Emirates and Etihad take off to Tokyo

Emirates is expecting an 80 per cent seat factor on the Tokyo route in its first year of operations. (AFP)

Middle East carriers are one step closer to tapping into the lucrative Japanese market as both Emirates and Etihad Airways launched their flights to Tokyo yesterday, with Qatar Airways following suit on April 26.

Emirates will operate five weekly flights to the Japanese capital, adding to its daily service to Osaka that was launched in 2002.

While Etihad Airways did not divulge the load factors it expects from the Japanese route, Emirates said in a statement earlier it is expecting its seat factor to be more than 80 per cent on Tokyo route during its first year of operations.

Richard Vaughan, Divisional Senior Vice-President, Commercial Operations Worldwide, Emirates, said in a recent statement: "We have a great deal of experience in serving Japan and we are confident of robust demand for our Tokyo services.

"There is already a solid demand from Tokyo. Almost 75,000 passengers from the Kanto area travelled to Dubai between 2008 and 2009 using our Osaka flight. We are happy to be able to offer a non-stop route for these passengers through our Narita [Tokyo] service."

Meanwhile, Abu Dhabi-based Etihad will also operate five non-stop flights per week to Tokyo, in addition to the five flights per week it offers to Nagoya. [Emirates pulled out of Nagoya in February last year, having launched in 2006, as the route had proved to be uneconomical and the airline had "no plans" to reinstate the service on that route according to an Emirates spokesperson earlier].

James Hogan, Etihad Airways' Chief Executive Officer, said Etihad was expecting a high volume of traffic on the route, particularly business travellers.

He added: "Japan is a key market for Etihad and will be an important focus in 2010. We have worked closely with the Japanese Government to enable us to start services between our two capital cities, and we thank them for their support."

Etihad's Tokyo services follow the commencement of the airline's flights to Nagoya in February this year and code-share services with All Nippon Airways this month.

The Doha-based Qatar Airways, which already flies to Osaka, will jet into the Japanese capital daily, representing a significant increase in capacity for the Japanese market. Qatar Airways Chief Executive Officer Akbar Al Baker said in a statement: "Tokyo is Japan's commercial and financial centre and has been on Qatar Airways' wish list of destinations for a number of years.

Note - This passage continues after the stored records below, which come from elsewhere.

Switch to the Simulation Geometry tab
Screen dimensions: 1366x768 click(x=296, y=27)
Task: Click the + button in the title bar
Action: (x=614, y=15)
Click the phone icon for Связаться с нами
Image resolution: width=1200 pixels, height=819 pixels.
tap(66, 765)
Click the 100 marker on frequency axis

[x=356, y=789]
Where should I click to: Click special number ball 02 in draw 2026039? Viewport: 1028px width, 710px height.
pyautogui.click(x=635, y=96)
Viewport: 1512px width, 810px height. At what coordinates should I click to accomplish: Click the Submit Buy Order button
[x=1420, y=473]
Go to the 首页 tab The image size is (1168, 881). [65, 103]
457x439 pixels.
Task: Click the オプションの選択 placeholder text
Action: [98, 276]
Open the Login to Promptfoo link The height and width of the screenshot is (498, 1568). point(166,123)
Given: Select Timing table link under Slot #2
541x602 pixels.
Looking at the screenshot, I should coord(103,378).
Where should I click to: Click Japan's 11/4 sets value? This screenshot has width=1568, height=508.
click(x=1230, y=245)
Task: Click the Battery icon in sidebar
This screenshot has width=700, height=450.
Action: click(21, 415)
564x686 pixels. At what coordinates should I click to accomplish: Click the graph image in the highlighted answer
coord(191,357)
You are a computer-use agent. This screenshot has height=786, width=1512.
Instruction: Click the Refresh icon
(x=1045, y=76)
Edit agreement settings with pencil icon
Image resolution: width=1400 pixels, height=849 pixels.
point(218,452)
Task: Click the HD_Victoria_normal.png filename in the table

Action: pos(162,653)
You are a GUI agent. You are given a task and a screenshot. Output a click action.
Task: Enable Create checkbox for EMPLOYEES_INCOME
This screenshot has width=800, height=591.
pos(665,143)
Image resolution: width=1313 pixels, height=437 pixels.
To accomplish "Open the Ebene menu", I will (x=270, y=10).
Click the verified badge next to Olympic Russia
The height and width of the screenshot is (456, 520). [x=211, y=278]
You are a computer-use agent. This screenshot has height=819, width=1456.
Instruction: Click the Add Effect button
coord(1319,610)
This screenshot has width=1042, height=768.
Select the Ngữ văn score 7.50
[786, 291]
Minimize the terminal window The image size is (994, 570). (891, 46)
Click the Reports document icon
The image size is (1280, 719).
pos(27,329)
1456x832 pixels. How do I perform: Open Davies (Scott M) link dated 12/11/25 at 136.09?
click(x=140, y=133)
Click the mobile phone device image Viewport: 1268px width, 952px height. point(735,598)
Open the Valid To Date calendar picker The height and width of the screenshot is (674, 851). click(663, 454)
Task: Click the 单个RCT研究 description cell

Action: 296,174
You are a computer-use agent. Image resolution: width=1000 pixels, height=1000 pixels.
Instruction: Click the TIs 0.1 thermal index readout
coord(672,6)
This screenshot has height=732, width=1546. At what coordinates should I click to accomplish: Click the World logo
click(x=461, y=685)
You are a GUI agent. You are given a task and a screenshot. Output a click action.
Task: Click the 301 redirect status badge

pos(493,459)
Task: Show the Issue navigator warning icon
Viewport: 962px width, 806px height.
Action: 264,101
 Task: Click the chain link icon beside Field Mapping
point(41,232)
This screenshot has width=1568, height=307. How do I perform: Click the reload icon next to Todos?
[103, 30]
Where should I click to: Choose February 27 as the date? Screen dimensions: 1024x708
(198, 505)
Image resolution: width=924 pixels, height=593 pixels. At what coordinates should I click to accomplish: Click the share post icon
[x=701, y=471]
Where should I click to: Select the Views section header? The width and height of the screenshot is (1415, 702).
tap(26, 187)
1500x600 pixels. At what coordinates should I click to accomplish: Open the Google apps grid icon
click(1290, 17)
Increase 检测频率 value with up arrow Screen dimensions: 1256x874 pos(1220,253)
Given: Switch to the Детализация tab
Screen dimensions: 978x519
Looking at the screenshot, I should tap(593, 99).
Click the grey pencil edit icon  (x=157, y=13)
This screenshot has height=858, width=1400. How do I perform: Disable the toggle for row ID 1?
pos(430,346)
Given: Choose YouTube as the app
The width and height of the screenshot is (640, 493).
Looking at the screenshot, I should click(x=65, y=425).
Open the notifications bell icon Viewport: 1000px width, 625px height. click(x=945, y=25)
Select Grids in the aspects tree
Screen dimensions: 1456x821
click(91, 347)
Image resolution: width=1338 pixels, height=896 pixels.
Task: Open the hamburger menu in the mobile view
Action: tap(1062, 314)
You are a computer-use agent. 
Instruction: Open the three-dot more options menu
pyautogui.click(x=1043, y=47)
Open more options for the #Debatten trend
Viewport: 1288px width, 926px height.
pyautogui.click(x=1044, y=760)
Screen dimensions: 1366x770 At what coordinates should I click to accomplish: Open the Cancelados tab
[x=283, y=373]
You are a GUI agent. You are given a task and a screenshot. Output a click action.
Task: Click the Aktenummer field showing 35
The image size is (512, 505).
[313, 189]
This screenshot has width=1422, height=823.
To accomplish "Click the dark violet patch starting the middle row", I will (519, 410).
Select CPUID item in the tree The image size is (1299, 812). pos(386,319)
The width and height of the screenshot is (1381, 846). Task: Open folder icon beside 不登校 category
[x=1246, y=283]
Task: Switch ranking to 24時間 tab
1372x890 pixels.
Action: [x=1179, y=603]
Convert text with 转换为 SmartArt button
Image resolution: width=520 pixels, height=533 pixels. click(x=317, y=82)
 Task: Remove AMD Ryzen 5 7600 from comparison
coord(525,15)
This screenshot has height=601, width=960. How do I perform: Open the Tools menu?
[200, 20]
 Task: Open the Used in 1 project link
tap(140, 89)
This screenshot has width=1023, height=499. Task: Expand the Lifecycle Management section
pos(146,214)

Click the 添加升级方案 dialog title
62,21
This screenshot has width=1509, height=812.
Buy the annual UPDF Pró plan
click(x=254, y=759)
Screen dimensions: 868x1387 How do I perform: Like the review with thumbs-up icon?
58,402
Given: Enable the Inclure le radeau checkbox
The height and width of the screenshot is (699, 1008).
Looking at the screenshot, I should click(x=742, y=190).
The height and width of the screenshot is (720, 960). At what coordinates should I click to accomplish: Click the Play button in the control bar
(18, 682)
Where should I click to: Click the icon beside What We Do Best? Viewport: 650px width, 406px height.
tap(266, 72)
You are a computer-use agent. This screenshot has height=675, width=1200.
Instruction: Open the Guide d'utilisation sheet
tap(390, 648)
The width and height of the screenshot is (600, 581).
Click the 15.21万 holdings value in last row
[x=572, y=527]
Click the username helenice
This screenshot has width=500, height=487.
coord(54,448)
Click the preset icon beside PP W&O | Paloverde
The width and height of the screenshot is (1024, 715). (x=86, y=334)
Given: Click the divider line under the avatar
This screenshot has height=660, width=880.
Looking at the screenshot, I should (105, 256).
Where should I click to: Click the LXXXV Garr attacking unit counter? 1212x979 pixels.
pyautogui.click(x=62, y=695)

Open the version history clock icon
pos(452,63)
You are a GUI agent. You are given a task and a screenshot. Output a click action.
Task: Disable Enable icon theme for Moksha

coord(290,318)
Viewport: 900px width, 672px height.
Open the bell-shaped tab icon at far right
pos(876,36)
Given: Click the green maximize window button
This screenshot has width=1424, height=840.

It is only now that we are able to serve Tokyo due to new traffic rights and slot availability at the city's main Narita International Airport."

According to industry figures, trade relations between Japan and the UAE have grown by 300 per cent to more than $57 billion (Dh209.3bn) in 2008 from $14bn in 2002.

Currently, there are about 350 Japanese companies operating and more than 3,500 Japanese expatriates living in the UAE.

While the UAE-based carriers are benefitting from this growing business, another opportunity that has opened more avenues for these carriers is the downfall of Japan Airlines earlier this year; the carrier filed for bankruptcy protection in a highly publicised media blitzkrieg, with ¥2.32 trillion (Dh95.5bn) in liabilities.

JAL also had announced it would cut international and domestic routes, including eight flights on routes from Tokyo to New York-Sao Paulo and Shanghai, besides nine other routes inside Japan. At the time, Richard Jewsbury, Emirates' Senior Vice-President Commercial Operations for the Far East and Australasia, had told Emirates Business: "Japan Airlines is a longstanding partner. We have a code share agreement with JAL on our existing Osaka daily service. This partnership will be expanded to include a code share on the new Dubai-Tokyo-Dubai service.

"We have no intentions of cancelling the code-share agreement as it delivers significant value to both Emirates and JAL," he said.